The Vietnamese government closed its borders and canceled all international flights since March 25 except for special cases like repatriation and the entry of foreign experts and highly-skilled workers under stringent conditions.
September alone saw the number of foreign arrivals fall to its lowest in recent years, with a year-on-year drop of 99 percent to 13,800, according to the General Statistics Office. These mainly comprised foreign experts and highly-skilled workers as well as students from Cambodia and Laos returning to Vietnam to continue their studies.
The number of visitors from China, traditionally Vietnam’s largest tourism market, in the first nine months dropped 76.4 percent year-on-year to 937,800, followed by South Korea (73.6 percent), and Japan (71.5 percent).
Last year, Vietnam welcomed 18 million foreign tourists, up 16.2 percent year-on-year. China was Vietnam’s biggest feeder tourism market with nearly 4.8 million arrivals, followed by South Korea (3.4 million).
A nine-month data breakdown shows Vietnam received 2.77 million Asians, down 72.7 percent from a year ago and accounting for over 70 percent of total foreign arrivals.
Tourism revenues fell 56.3 percent in the January-September period to VND14.2 trillion ($613 million) given Covid-19 impacts. Vietnam has grappled with two waves of Covid-19. The first hit in late January and the second in late July after more than three months without community transmission.
The most severe revenue drops in the first nine months were seen in Khanh Hoa Province, home to Nha Trang beach town, at 78.7 percent, followed by Ho Chi Minh City (73.7 percent), Quang Nam, home to ancient town Hoi An, (70.6 percent), Ba Ria-Vung Tau Province, home to Vung Tau beach town (68.5 percent), and tourism hotspot Da Nang (68.1 percent).
Da Nang and Quang Nam in central Vietnam were the country’s biggest Covid-19 hotspots during the second wave.
Resumption of international flights
The government recently green-lighted the resumption of commercial flights to seven Asian destinations, including mainland China, Japan, South Korea, Taiwan, Laos, Cambodia, and Thailand.
A total 104 passengers from South Korea's Seoul landed at Hanoi’s Noi Bai airport last Friday on a Vietnam Airlines flight, marking the first routine inbound commercial flight in six months.
Low-cost carrier Vietjet Air is set to resume its commercial flight from Seoul to HCMC every Wednesday from October 7 and one weekly flight on the HCMC-Seoul route from September 30.
Bamboo Airways planned to resume flights from Hanoi to Seoul on October 7 with one weekly round trip. The airline will begin to fly on the HCMC-Tokyo sector from November and the Hanoi-Tokyo sector in December.

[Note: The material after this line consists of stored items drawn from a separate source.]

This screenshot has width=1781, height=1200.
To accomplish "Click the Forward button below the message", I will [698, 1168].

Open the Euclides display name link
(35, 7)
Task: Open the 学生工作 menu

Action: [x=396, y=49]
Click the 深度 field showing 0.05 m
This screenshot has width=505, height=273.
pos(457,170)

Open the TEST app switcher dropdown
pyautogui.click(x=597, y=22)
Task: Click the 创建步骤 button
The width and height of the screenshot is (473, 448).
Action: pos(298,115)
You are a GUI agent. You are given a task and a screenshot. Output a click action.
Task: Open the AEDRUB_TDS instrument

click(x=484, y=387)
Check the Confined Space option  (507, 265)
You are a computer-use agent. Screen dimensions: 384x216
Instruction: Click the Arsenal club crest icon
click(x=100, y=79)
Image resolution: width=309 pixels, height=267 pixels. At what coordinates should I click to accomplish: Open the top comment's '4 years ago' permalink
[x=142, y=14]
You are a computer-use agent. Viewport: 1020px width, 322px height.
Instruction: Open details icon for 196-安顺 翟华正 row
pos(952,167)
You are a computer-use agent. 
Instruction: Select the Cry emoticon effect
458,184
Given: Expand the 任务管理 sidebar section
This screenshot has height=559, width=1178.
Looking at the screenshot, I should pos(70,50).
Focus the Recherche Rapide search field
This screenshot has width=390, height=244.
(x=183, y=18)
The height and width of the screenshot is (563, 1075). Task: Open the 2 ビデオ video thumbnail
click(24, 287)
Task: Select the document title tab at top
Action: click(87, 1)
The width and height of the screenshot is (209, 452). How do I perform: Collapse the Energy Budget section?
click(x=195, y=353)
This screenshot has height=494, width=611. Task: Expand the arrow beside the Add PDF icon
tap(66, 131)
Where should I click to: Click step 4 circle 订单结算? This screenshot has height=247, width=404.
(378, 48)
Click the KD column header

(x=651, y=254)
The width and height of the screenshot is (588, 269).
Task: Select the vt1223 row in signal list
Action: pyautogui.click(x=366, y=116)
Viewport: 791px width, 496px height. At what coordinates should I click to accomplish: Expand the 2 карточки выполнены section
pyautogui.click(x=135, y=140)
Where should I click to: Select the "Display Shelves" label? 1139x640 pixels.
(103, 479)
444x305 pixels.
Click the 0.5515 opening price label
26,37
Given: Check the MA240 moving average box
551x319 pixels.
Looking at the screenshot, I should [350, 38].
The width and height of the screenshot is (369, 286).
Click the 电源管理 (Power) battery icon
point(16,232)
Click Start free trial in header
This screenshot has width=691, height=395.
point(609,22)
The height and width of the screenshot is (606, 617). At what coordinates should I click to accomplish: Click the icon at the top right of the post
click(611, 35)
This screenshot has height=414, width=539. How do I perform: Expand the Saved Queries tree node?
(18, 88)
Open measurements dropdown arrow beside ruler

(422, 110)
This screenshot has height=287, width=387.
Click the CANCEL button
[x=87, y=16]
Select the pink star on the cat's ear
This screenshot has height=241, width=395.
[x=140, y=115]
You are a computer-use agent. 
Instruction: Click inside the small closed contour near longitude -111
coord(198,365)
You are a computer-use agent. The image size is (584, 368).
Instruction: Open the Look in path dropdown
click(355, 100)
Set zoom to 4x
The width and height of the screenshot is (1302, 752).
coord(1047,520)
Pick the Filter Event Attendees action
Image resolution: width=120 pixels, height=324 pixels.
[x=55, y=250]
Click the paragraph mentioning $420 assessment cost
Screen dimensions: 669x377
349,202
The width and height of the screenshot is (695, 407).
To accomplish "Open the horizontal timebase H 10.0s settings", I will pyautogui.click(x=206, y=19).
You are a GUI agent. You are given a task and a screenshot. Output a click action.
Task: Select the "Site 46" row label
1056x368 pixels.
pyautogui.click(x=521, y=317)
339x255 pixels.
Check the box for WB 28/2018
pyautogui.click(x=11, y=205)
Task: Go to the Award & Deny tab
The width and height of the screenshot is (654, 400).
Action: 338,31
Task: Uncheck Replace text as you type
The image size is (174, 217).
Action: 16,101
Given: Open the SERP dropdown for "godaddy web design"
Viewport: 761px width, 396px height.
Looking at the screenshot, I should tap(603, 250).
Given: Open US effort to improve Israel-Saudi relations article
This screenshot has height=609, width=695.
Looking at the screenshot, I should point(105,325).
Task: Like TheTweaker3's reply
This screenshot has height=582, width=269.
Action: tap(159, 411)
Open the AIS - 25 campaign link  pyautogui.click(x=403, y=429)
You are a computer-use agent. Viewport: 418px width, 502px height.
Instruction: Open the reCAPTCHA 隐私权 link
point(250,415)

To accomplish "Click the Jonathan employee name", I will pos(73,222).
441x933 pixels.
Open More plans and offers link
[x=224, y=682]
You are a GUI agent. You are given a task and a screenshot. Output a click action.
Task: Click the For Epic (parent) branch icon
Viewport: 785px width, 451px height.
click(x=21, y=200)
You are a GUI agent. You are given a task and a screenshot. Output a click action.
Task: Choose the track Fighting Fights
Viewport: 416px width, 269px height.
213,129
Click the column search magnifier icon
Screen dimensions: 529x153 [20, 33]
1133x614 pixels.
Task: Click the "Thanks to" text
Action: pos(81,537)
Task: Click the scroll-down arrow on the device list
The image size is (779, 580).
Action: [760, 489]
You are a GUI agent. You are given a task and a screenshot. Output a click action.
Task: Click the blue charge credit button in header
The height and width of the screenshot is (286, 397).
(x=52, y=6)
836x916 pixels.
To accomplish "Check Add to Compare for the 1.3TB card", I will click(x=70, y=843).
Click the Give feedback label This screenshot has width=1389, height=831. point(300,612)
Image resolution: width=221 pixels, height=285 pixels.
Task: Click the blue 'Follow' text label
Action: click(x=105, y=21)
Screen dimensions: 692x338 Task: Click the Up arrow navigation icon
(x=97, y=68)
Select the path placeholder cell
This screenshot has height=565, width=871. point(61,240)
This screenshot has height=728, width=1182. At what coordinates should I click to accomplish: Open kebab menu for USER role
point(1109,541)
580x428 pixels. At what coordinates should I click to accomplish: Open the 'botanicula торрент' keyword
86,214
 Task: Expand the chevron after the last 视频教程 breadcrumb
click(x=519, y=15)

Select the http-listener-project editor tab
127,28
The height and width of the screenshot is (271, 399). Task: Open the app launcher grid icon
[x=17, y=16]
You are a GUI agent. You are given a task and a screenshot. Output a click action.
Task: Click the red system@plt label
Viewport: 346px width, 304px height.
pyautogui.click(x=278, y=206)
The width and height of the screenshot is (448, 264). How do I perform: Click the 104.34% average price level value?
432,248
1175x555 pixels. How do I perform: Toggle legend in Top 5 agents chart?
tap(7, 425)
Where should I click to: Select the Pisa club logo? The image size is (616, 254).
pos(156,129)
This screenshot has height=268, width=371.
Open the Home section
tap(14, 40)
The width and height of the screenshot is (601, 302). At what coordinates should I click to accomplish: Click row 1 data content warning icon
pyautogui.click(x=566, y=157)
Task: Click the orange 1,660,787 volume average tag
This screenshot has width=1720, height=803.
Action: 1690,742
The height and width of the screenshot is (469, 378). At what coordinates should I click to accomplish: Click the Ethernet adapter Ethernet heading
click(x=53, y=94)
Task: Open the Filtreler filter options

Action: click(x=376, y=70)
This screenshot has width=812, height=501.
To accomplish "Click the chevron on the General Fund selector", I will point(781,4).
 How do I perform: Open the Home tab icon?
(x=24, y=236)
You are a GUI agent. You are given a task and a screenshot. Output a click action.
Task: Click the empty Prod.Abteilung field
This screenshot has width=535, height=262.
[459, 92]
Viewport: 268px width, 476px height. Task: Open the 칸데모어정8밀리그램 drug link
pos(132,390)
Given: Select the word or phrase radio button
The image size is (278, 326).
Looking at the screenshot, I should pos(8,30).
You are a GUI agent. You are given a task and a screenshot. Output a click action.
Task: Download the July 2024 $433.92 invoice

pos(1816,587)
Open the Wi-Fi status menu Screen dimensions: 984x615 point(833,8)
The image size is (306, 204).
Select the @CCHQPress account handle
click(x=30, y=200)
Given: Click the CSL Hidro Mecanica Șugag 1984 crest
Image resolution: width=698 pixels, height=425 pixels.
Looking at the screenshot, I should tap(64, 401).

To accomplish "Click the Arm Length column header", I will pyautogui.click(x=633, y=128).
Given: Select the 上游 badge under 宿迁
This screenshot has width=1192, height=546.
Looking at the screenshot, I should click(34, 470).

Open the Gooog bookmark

Though the government allowed the resumption of some international commercial flights, foreign tourists have yet to be allowed back into the country. The only foreigners currently allowed entry are those carrying diplomatic or official passports, experts, managers, high-skilled workers, and investors, their family members, international students, and family members of Vietnamese citizens.
Vietnam’s Covid-19 tally has risen to 1,094 with 49 active cases and 35 deaths.